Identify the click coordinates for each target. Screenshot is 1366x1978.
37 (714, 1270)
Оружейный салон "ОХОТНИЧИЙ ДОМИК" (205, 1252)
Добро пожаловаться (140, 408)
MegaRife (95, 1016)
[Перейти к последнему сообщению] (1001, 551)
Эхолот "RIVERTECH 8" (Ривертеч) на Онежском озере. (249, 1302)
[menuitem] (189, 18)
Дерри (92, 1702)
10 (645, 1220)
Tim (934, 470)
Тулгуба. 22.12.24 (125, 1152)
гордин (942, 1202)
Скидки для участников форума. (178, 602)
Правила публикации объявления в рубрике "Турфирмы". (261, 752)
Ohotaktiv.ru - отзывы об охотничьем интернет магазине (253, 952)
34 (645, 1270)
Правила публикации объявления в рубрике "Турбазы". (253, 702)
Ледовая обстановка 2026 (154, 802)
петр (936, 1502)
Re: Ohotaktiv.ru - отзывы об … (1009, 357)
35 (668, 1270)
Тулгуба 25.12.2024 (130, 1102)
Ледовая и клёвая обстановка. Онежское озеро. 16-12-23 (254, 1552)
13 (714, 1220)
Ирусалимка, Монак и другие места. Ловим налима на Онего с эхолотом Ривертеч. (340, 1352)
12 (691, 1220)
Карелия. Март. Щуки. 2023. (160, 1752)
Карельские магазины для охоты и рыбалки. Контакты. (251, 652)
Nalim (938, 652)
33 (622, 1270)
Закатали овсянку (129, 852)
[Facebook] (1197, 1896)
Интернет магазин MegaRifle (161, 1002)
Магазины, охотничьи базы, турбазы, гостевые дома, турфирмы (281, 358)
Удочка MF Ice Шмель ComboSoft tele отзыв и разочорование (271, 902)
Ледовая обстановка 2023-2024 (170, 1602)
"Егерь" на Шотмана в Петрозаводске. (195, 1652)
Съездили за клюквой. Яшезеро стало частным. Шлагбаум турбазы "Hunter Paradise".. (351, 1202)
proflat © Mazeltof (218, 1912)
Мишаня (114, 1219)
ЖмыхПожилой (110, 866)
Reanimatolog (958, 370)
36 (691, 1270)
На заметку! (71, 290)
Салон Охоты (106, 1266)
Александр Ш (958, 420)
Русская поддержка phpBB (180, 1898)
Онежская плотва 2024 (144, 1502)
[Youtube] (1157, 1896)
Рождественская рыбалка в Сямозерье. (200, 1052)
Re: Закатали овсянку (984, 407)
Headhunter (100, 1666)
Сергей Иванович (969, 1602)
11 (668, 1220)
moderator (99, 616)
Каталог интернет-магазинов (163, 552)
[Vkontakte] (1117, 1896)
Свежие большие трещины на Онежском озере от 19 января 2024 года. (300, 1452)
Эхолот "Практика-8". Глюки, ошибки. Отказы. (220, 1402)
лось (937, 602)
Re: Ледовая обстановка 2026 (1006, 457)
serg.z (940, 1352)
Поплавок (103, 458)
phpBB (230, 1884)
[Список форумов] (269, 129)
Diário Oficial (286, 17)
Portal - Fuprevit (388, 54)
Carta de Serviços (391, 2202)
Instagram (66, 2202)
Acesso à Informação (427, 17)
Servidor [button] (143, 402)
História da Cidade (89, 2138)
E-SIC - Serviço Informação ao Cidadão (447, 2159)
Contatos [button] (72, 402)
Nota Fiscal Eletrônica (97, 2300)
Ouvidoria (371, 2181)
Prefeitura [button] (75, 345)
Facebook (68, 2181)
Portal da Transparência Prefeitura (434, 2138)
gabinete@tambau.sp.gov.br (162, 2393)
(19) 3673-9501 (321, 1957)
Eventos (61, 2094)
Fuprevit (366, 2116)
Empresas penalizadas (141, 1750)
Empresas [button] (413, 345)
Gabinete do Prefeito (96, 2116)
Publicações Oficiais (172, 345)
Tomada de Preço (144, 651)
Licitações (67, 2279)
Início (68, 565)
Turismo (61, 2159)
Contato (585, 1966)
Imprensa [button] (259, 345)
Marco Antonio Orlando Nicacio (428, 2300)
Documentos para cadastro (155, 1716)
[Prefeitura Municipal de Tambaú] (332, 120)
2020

▶ Directions for this task
Go through the listing above and copy each line in which the string "Ледовая" is found.

▶ Final answer
Ледовая обстановка 2026 (154, 802)
Ледовая и клёвая обстановка. Онежское озеро. 16-12-23 (254, 1552)
Ледовая обстановка 2023-2024 (170, 1602)
Re: Ледовая обстановка 2026 (1006, 457)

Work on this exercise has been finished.